Un miedo habitual en los pacientes es que estaos pensamientos y compulsiones que experimentan, que pueden reconocer que muchas veces están en los límites o fuera del sentido común sean el principio de un cuadro que implique la pérdida del contacto con la realidad, confundiendo, habitualmente el TOC con cuadros psiquiátricos como la Esquizofrenia. Este cuadro, se caracteriza por la presencia de alucinaciones y delirios y la pérdida de contacto con la realidad. Sin embargo, hay diferencias muy importantes entre ambos. Los datos de las investigaciones nos muestran que ambos cuadros son diferentes, que tienen causas y consecuencias diferentes. Que hay casos de pacientes con esquizofrenia y TOC (como un paciente podría tener hepatitis y diabetes), pero es más habitual encontrar que se den por separado.

O sea, el agravamiento del TOC no deriva en una Esquizofrenia.

También existe el temor de perder el control, de volverse peligroso para sí o para otros. Sin embargo, el mayor peligro que podemos observar en el TOC, es el daño que produce en la vida del paciente el tener este miedo, el cual lo lleva a aislarse o a restringir su vida, quitándole tiempo, tranquilidad y autonomía.

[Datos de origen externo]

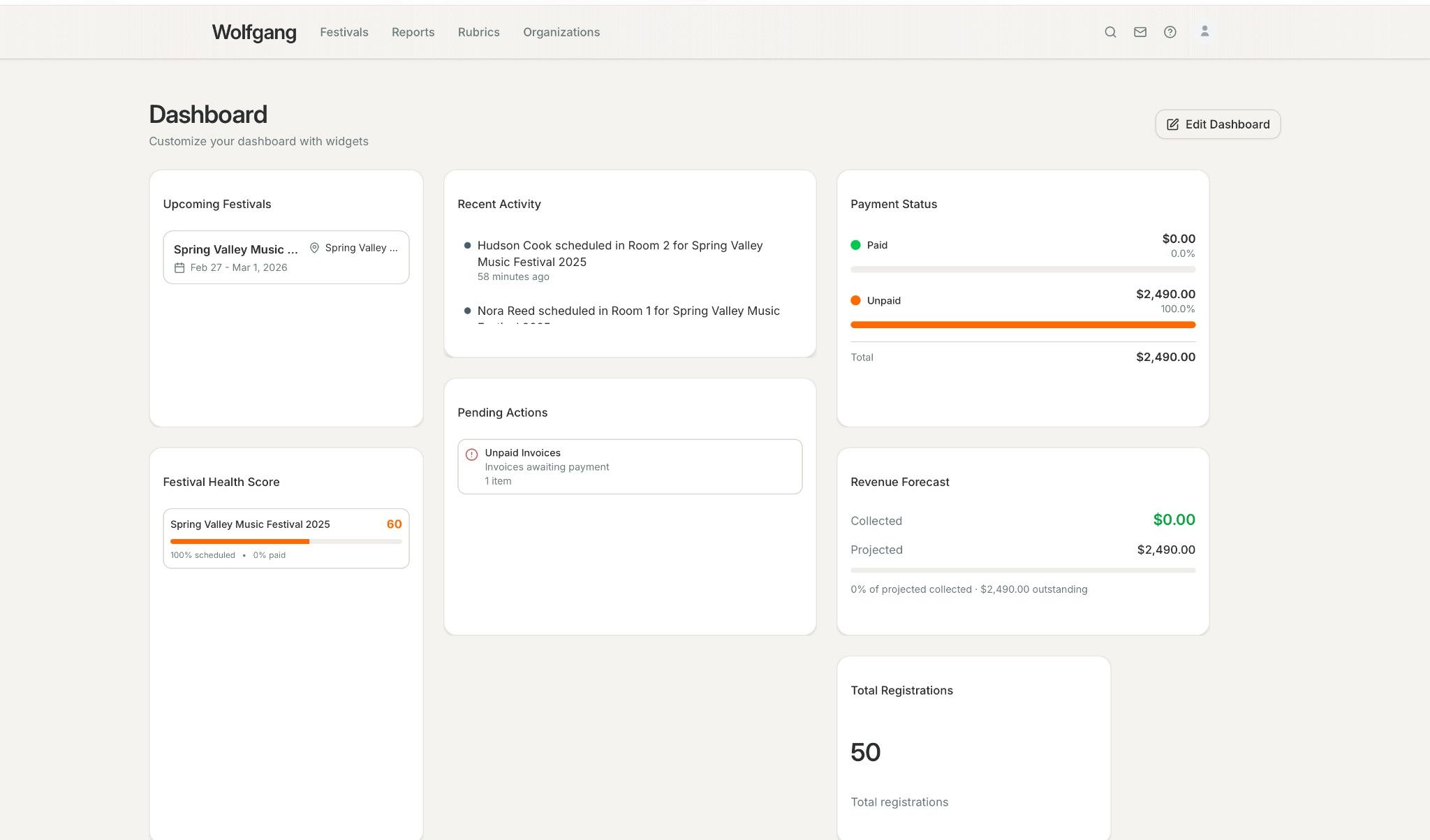Click the location pin icon in festival card
This screenshot has width=1430, height=840.
pos(314,248)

O sea, que tener TOC no convierte a una persona en peligrosa para sí ni para otros.

¿Qué produce el TOC? ¿Cómo se cura?

Si bien hoy en día no se puede afirmar que exista una causa definitiva, sí se sabe que está fuertemente determinado por la genética, con una importante base biológica.

Al mismo tiempo sabemos que ciertas cosas que hacemos o pensamos pueden mantener o incrementar los síntomas.

En función de esto es que existen dos abordajes que muchas veces se dan en conjunto, realizando lo que se denomina un tratamiento combinado.

Por un lado, se ha desarrollado un tratamiento psicofarmacológico, que permite producir cambios directamente en la química del cerebro. Lo cual, según los pacientes, ayuda a disminuir la presión que sienten a realizar ciertas compulsiones.

Por otra parte, existe un abordaje psicoterapéutico específico para el TOC, en el cual, al trabajar sobre los pensamientos y las conductas que el paciente realiza sobre sus síntomas, se permite salir del círculo vicioso en el que el paciente se encuentra atrapado. Este tipo de tratamiento es una variante de la terapia cognitiva-comportamental y muestra resultados alentadores para mejorar la calidad de vida de los pacientes.

¿Qué hacer si creo que yo o alguien que yo conozco puede tener TOC?

Ante la sospecha de que alguien cercano a usted pudiera tener TOC, es necesario realizar una consulta con profesional especializado en el trastorno.

Es muy importante poder contar con un diagnóstico correcto para permitir que la persona pueda obtener la ayuda apropiada, y prevenir quizás años de padecimiento.